Daniel Overbey: IRC Recycling Rock Star

Updated: Sep 15, 2021

Celebrate the awesomeness of Daniel Overbey by making a donation to the IRC in his honor. Your tax-deductible contribution will help the IRC reach its 30th Anniversary fundraising campaign goal and helps fund our education and advocacy projects – and more

Daniel Overbey designs buildings that are safe, sustainable and suitable for everyone. This architect is future-focused: he creates high-performance building designs and maximizes energy efficiency. Each creation is built to last.

People rarely have control of the design behind the buildings they enter. Overbey connects their needs with environmental needs. As a result, he makes the best decisions for both the health of the people and the health of the environment.

Overbey’s path in sustainable design began back in 2002, when he pursued his degree in architecture. He discovered the book Cradle to Cradle: Remaking the Way We Make Things. This manifesto was written by chemist Michael Braungart and architect William McDonough. He never expected the book would change his life the way it did. 

The book, written by chemist Michael Braungart and architect William McDonough, emphasizes the “cradle to cradle” approach to production. It’s the idea that products should serve their purpose for a long time. At the end of the product’s life, it should discover rebirth through a new use. This idea of rebirth is at odds with the “cradle to grave” approach, when an item is made for one or two uses. When he read about these concepts, Overbey “saw the opportunity to find more meaning in a profession.” and he decided to take advantage of this. 

Now, Overbey is an Assistant Professor at Ball State University, as well as the Director of Sustainability at Browning Day Mullins Dierdorf Architects in Indianapolis. His impact spans throughout Indiana, manifesting in projects with over one million square-feet of LEED-certified building space in Indiana. He sets an example for his students to engage in sustainable practices in architecture and design.

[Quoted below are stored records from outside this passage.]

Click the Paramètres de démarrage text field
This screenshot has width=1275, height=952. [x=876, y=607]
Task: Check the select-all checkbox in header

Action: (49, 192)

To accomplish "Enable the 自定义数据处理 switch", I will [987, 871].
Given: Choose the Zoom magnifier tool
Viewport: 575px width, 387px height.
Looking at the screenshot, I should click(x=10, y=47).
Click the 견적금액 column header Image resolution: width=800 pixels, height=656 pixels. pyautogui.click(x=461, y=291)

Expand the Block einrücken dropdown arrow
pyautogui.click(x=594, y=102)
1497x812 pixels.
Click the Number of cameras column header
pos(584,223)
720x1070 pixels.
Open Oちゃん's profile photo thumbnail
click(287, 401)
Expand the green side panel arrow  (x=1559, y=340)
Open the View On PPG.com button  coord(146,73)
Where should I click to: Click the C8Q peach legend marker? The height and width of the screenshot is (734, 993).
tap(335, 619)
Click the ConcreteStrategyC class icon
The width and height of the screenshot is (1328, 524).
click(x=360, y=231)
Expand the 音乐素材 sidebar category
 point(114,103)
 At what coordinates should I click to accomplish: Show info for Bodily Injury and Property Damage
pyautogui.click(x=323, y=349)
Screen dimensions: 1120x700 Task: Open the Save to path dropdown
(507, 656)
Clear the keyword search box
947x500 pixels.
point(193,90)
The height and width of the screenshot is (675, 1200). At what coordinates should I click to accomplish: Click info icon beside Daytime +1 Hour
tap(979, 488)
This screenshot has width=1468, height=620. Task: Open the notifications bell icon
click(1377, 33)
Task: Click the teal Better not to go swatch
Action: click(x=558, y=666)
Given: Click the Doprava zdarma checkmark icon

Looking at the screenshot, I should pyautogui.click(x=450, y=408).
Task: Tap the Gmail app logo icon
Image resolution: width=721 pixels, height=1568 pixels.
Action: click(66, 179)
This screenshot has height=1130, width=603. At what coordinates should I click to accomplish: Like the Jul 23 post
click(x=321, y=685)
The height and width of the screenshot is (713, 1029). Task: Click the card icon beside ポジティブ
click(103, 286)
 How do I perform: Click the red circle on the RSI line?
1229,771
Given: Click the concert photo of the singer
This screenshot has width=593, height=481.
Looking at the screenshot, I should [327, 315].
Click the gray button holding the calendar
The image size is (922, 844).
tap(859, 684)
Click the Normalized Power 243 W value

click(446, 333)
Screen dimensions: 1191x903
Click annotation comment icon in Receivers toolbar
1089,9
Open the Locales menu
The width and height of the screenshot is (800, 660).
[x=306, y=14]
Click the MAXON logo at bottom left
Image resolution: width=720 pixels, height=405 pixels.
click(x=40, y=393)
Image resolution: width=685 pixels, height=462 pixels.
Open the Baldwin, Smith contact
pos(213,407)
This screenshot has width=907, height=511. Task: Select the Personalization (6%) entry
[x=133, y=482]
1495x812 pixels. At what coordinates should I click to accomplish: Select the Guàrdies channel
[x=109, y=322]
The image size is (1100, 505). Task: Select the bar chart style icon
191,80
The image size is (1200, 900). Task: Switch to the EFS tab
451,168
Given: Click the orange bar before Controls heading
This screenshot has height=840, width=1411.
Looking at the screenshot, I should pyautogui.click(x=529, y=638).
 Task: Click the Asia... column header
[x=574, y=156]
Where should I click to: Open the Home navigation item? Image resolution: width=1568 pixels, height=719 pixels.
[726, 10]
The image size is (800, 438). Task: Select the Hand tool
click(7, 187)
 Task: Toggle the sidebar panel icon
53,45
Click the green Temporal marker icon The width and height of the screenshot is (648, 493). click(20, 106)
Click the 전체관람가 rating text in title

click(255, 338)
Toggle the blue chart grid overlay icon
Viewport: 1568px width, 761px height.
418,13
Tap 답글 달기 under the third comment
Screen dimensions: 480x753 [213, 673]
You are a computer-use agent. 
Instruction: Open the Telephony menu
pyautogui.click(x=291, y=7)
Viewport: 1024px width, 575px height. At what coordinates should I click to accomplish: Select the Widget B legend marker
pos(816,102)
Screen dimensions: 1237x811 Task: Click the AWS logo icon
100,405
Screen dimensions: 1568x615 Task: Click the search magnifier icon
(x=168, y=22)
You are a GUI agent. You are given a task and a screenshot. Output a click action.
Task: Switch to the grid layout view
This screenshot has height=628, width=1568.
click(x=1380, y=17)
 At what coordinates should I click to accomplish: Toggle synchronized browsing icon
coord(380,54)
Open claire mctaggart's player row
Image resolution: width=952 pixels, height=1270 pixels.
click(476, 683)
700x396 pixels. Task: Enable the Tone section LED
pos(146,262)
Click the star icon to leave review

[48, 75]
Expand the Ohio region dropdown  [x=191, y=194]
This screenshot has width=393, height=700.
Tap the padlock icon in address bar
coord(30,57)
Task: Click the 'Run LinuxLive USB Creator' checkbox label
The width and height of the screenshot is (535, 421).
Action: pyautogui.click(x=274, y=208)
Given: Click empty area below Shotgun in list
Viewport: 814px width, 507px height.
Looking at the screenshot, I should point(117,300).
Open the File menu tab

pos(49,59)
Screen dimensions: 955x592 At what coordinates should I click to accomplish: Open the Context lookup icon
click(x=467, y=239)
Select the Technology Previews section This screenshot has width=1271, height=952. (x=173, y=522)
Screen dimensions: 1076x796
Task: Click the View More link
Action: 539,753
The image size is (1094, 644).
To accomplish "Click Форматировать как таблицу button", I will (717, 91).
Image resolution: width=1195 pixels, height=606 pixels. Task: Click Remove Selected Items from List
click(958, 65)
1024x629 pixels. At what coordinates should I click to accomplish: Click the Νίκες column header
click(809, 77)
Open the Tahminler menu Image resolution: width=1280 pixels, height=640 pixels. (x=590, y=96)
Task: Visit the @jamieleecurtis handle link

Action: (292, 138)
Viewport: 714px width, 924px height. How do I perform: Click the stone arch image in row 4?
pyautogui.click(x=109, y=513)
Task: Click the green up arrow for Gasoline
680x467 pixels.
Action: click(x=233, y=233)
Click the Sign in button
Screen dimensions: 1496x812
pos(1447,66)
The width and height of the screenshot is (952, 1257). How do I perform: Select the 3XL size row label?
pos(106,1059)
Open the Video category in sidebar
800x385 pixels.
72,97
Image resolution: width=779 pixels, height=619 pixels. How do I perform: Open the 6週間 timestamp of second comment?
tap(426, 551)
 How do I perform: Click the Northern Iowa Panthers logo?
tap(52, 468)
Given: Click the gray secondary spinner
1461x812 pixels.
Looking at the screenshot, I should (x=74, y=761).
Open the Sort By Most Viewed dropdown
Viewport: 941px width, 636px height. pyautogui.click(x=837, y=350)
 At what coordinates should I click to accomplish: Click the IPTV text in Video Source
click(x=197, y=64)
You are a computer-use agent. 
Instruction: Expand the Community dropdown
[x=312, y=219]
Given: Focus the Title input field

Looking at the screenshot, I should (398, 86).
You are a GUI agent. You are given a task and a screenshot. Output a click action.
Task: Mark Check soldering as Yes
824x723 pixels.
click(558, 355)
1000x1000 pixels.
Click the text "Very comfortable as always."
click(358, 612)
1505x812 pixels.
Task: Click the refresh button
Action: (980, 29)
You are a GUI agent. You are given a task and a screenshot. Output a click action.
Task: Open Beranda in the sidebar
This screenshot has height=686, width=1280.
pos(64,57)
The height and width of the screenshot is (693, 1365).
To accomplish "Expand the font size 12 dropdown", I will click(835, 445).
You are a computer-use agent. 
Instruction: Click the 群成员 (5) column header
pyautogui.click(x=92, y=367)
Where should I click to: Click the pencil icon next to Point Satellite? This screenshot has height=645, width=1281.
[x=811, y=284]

Overbey emphasizes that waste is a human-made product, and that it does not exist in natural systems. Waste is prevalent in architecture, and Overbey attempts to reduce all kinds of waste as much as possible in his planning. He involves experts from other industries to reduce all forms of waste in production. These collaborations increase the use of cradle to cradle products.

Overbey hopes that Indiana, specifically Indianapolis, will do better in reducing its waste stream. He sees a possible future that creates more sustainable products and services.